Забираемся мы с Сонечкой в постель на мягкую перину. Я ей волосы расчесываю, перебираю пряди в ладонях и приговариваю, как все матери на свете: «Чистый шелк…» Развожу гладкие прядки на макушке, целую выглянувший треугольник затылка и вдыхаю глубоко запах леденцов, теплоту зажженной свечки вдыхаю. Соня – моя свечка и радость. Прижимаемся мы ночами друг к другу крепко-крепко – свечечка моя улыбается, тянет сорочку с моих плеч. Обнажит грудь мою острую, а потом прильнет губами. Я руку на голову ей положу, и струится между пальцев шелк светлых волос. И такая истома, что никак нельзя глаза открытыми держать, никак нельзя губ не закусывать. Льется, переливается тяжелое и влажное из моего тела в Сонино. И вот качаемся мы уже на волнах этого теплого томления – так плавно и так невыносимо.
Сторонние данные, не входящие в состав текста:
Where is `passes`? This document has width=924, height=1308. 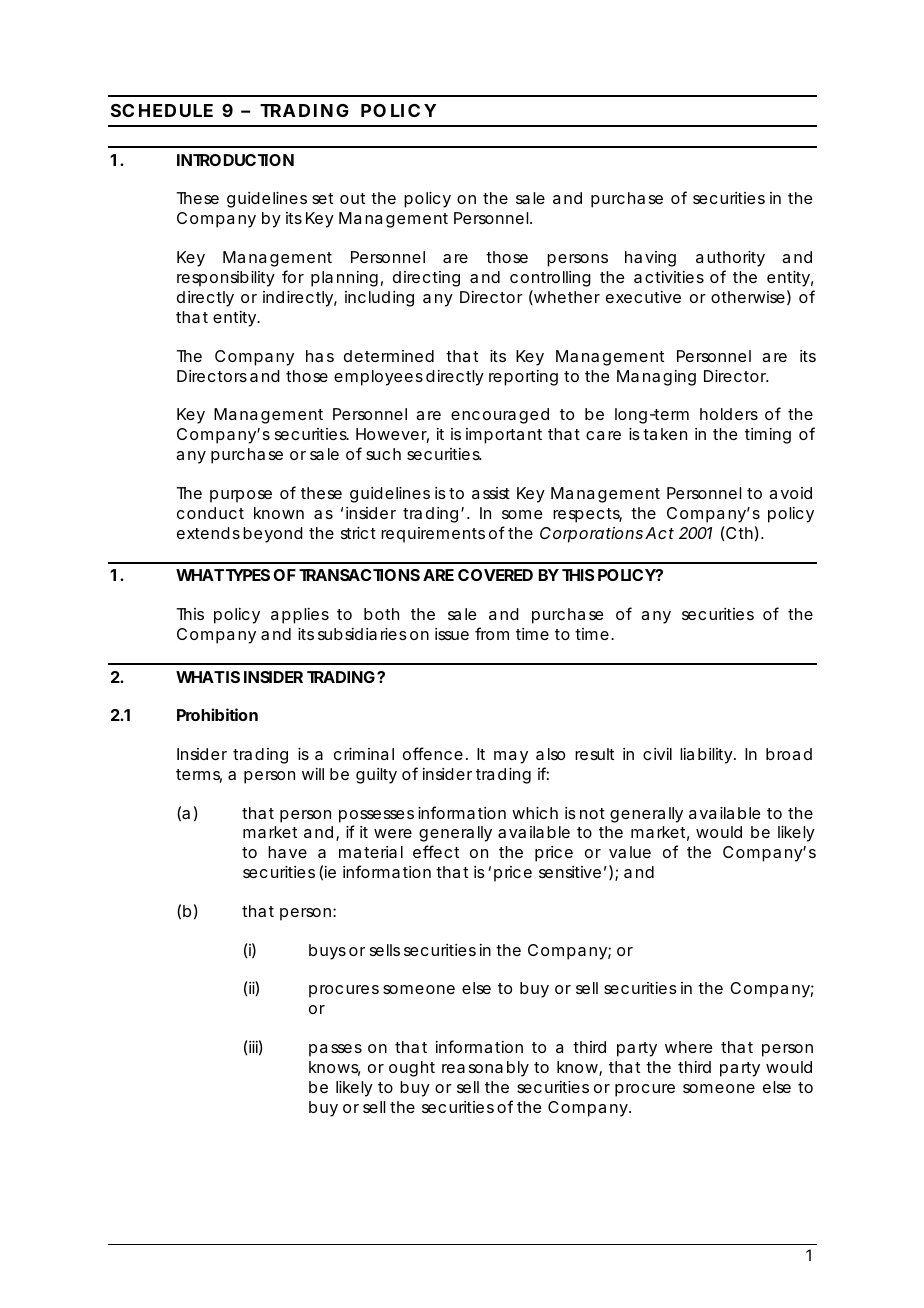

До рассвета качаемся, а когда солнце взойдет, можно и уснуть. Можно уснуть под легкий шепот тихого отлива нашей неги.

Разочарование

Соня мой персонаж – все ласковое и нежное, что было во мне, в девочке этой упрятано. Потому без нее никуда не хожу, а временами и вовсе вместо себя посылаю. Она бесстрашна, ведь страхи свои держу под замком – на чердаке, где летучие гадкие мыши. С богом Соня всегда вместо меня говорит – заберется ему на колени и слизывает крем румянца с его щек, лакомится яблочным мармеладом благости, откусывает полный рот пастилы всепрощения, сластена. Пальчики у нее всегда потом липкие, а поцелуи приторны. Видеть ее тогда не могу – запру в сырой ванной, а сама брожу по дому. Брожу по дому неприкаянная, и в животе моем чертополох злости вырастает – смотрит из глаз колючками.

Ведь гадко же – так гадко! Гадко жить в теле взрослой женщины, гадко справлять каждый день ритуалы, каждое утро освежаться духами неувядающей молодости. А духов уже – совсем на донышке.

И тогда звонит телефон – старомодный аппарат с черной эбонитовой трубкой. В трубке голос нового любовника. Он приходит – гладкий и нежный, словно дельфин. Смотрит на меня ласково, совсем как господь. Руку кладет на колено, шепчет в ухо, задевая влажно мочку. Я дышу тяжело, но не от возбуждения, нет, а от бессилия, от злости, что растет в животе. Ни к чему мне гладкий любовник – ни к чему объятия его, дыхание прерывистое ни к чему. Не нужны его ловкие пальцы, его парной язык в моем рту. Но глаза ведь совсем, как у бога – лесные орехи в блестящей карамели. Потому и кажется, что язык его разваренная, истекающая соком клубничина из домашнего варенья. И я смыкаю свои крепкие зубы, чтоб клубничины той кусочек откусить, чтоб наполниться вкусом, чтоб по губам тек токсичный сироп со вкусом цветов, со вкусом жаркого августа. Но во рту моем лишь жесткие мясные волокна, а в ушах дельфиний крик гладкого любовника. И так тошно, и щиплет в глазах, и хочется спрятаться в подвал под уютный торшер – подтянуть ноги к груди, свернуться клубком и позвать Сонечку. Хочется выть лисицей и грызть свою попавшую в крепкий капкан раскаяния лапу. Скулить и опасаться укора во всевидящих глазах любимого бога – ведь любовь его слишком приторна для меня, и слишком бесчеловечно его пряничное всепрощение.

И, по секрету, – не выношу сладкого.